**Document source:**
Vous avez choisi une scénographie extrêmement sobre et très poétique. Il semble s’y installer une temporalité différente, une impression de rêve éveillé qui vient contrecarrer cet effet de juxtaposition : on n’a pas ce sentiment de rupture totale, au contraire une certaine fluidité s’installe. La façon dont vous faites travailler les choeurs fait que l’on est tout à coup déconnecté d’une logique du réel, pour entrer dans celle du rêve...
La première fois que j’ai lu la partition, j’ai été frappée par ce côté magique, ces sorcières omniprésentes, qui observent, ensorcellent les marins. Dans la partition, à cet instant, ce sont logiquement deux choeurs qui interviennent, celui des sorcières d’abord, puis celui des marins. Ici, ce sont les marins de Troie qui disent « Destruction is our delight » (Détruire est notre plaisir). J’ai en effet pensé que le meilleur choix pour que cette scène fonctionne, c’était que les marins soient sous le sortilège des sorcières. Ces marins sont ainsi dans cette mise en scène toujours sous l’emprise d’un pouvoir (comme dans l’Enéide, où ils errent pendant six ans). Je voulais que ce choeur donne un sens. Et cela me permettait de donner plus de place au côté magique, et aux sorcières qui sont pour moi la représentation même du destin de Didon et Enée.
Dans l’opéra de Purcell, contrairement au texte de Virgile, lorsqu’Enée annonce son départ à Didon, il est touché par son désespoir, il est prêt à désobéir à l’ordre de Jupiter. C’est Didon qui le pousse à partir et à affronter leur destin. Musicalement, Purcell l’illustre en faisant s’alterner leurs voix: « Pars » et « Non, je reste ». Mais il donne cette force à Enée de refuser sa destinée. D’autre part dès l’ouverture de l’opéra, Didon est dans la douleur: « Peace and I are strangers grown » (La paix m’est devenue étrangère). Il faut que le public comprenne que le dilemme ne concerne pas seulement son amour pour Enée. Elle avait déjà fait le choix de ne plus jamais aimer, après la mort de son mari. Selon moi il était important de dire qu’elle aussi est une réfugiée, et d’expliquer ce qui s’était passé plus tôt. C’est pourquoi j’ai choisi d’ouvrir le spectacle sur un prologue.

**Consigne:** D'après l'entretien, pourquoi le spectacle s'ouvre-t-il sur un prologue ? Répondez en une à trois phrases. Les données placées après l'entretien constituent un matériau indépendant.

**Jeu de données:**
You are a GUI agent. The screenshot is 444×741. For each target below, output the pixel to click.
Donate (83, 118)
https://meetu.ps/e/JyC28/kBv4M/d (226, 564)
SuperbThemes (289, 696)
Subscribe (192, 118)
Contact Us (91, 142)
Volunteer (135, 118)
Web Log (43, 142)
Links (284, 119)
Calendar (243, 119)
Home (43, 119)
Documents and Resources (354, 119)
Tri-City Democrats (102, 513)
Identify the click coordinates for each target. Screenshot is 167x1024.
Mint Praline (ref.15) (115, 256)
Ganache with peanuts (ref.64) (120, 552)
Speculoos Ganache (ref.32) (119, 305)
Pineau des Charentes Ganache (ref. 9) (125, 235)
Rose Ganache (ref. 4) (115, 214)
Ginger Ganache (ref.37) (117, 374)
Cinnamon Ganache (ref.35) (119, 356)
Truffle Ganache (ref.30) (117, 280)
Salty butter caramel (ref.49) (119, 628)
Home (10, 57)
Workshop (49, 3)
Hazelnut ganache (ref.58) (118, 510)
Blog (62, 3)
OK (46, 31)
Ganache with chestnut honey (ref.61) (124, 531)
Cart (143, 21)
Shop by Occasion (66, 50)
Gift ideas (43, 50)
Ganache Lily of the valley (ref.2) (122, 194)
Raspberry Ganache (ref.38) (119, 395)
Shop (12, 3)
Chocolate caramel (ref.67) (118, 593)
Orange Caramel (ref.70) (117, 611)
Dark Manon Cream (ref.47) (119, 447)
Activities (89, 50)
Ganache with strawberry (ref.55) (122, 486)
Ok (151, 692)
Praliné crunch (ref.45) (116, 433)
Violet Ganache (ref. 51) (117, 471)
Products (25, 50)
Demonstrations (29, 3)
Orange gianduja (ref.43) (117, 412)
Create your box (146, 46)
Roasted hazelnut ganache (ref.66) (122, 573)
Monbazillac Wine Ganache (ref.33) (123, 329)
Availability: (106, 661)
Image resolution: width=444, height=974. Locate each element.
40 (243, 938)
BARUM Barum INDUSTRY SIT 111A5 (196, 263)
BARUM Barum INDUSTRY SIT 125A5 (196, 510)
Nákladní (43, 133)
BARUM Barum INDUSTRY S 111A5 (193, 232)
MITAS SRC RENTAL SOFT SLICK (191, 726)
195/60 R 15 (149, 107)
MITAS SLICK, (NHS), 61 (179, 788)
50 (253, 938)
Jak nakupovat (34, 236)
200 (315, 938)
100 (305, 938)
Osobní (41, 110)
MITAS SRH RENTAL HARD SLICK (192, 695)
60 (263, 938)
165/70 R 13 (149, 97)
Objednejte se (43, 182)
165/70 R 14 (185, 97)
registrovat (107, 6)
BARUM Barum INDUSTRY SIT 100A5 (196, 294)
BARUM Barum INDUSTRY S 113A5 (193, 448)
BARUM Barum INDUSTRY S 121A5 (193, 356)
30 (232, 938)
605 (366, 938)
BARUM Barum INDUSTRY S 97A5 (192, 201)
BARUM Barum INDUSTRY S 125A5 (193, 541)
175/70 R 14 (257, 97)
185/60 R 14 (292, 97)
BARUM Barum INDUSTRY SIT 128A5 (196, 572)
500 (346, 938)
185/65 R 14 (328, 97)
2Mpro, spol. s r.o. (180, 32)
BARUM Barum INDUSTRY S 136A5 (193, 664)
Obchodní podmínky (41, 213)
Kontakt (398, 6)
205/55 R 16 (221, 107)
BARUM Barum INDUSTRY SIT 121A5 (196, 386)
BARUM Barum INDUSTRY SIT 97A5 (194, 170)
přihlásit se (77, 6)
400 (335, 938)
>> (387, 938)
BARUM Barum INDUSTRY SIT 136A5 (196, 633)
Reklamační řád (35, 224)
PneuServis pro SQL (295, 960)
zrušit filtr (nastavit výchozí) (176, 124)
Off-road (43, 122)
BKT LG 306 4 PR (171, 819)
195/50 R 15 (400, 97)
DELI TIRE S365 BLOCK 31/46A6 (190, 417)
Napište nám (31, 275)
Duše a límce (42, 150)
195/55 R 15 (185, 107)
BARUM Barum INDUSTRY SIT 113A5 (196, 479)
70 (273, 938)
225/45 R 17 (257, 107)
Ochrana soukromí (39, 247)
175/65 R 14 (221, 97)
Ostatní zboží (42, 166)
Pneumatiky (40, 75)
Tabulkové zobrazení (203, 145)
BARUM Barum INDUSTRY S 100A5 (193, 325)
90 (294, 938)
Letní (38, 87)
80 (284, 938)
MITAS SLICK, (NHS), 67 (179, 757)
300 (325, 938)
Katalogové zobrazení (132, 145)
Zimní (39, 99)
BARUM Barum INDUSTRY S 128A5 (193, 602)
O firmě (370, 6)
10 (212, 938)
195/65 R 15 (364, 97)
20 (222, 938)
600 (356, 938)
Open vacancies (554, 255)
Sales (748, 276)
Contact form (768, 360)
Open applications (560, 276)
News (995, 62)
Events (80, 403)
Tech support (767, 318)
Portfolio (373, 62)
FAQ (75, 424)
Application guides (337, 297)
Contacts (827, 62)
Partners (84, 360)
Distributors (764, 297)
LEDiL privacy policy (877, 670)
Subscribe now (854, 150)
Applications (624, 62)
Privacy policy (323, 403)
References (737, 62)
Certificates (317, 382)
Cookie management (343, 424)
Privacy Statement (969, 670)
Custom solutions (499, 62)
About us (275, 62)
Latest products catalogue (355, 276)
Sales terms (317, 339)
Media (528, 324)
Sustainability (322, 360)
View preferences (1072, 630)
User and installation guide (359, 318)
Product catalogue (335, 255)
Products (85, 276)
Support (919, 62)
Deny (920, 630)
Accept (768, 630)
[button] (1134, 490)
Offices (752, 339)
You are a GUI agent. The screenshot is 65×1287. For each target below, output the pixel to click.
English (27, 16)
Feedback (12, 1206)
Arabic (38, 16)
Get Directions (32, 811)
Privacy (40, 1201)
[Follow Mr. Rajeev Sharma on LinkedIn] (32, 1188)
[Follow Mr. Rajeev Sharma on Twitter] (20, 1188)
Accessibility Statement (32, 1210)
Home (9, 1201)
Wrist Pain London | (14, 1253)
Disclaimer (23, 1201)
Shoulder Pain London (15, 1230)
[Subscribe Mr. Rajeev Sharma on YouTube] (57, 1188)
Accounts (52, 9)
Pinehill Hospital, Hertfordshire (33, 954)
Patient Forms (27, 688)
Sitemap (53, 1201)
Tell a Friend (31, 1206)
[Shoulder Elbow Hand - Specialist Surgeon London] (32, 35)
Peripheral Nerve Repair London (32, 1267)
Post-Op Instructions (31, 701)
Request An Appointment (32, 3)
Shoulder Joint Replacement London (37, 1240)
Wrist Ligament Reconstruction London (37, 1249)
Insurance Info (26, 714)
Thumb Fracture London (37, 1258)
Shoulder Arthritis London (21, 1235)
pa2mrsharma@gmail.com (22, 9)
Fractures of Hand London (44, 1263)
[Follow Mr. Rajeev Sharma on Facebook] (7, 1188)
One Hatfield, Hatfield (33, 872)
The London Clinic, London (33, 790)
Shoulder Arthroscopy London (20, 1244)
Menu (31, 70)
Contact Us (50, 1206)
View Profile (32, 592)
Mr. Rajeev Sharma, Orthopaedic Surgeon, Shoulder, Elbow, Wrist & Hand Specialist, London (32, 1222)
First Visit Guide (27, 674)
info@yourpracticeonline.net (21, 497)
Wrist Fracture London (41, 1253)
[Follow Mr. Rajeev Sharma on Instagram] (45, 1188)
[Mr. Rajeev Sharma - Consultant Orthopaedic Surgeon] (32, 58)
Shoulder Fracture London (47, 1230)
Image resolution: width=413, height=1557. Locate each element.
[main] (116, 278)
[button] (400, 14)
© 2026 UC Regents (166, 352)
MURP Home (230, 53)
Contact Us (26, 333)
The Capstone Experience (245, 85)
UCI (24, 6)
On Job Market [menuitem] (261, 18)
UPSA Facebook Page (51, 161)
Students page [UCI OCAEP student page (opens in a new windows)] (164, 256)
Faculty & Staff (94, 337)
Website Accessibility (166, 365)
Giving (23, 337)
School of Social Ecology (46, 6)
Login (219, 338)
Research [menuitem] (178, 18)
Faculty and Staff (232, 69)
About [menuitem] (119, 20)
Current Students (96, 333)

**Réponse:** Il fallait que le public comprenne que le dilemme de Didon ne concerne pas seulement son amour pour Enée, puisqu'elle avait déjà choisi de ne plus jamais aimer après la mort de son mari. Le prologue permet de dire qu'elle aussi est une réfugiée et d'expliquer ce qui s'était passé plus tôt.